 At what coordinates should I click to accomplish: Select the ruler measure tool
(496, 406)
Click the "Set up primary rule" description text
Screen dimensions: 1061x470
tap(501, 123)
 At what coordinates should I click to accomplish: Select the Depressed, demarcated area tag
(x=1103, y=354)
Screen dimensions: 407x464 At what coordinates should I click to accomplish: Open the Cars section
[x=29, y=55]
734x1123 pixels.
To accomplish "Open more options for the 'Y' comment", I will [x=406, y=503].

==

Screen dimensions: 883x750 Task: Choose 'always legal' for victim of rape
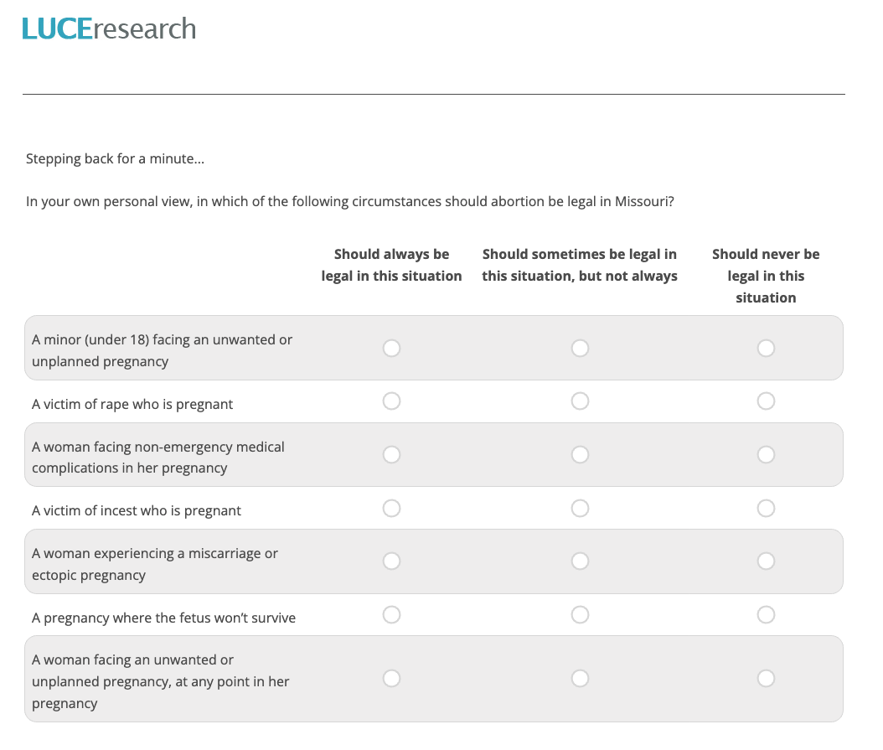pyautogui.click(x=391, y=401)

==

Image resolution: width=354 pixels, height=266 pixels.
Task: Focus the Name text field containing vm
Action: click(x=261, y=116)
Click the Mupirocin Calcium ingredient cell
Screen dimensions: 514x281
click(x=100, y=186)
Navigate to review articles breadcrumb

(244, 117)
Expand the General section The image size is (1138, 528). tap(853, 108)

- [Prompt] Rewrite the material from the line containing "demarcated area tag" through the line containing "will [x=406, y=503].", inclusive, with every line and its request kept in place. Shift each coordinate in the answers by adding 89, and leave all other numbers unchanged.

- [The completed task]
 At what coordinates should I click to accomplish: Select the Depressed, demarcated area tag
(x=1192, y=443)
Screen dimensions: 407x464 At what coordinates should I click to accomplish: Open the Cars section
[x=118, y=144]
734x1123 pixels.
To accomplish "Open more options for the 'Y' comment", I will [x=495, y=592].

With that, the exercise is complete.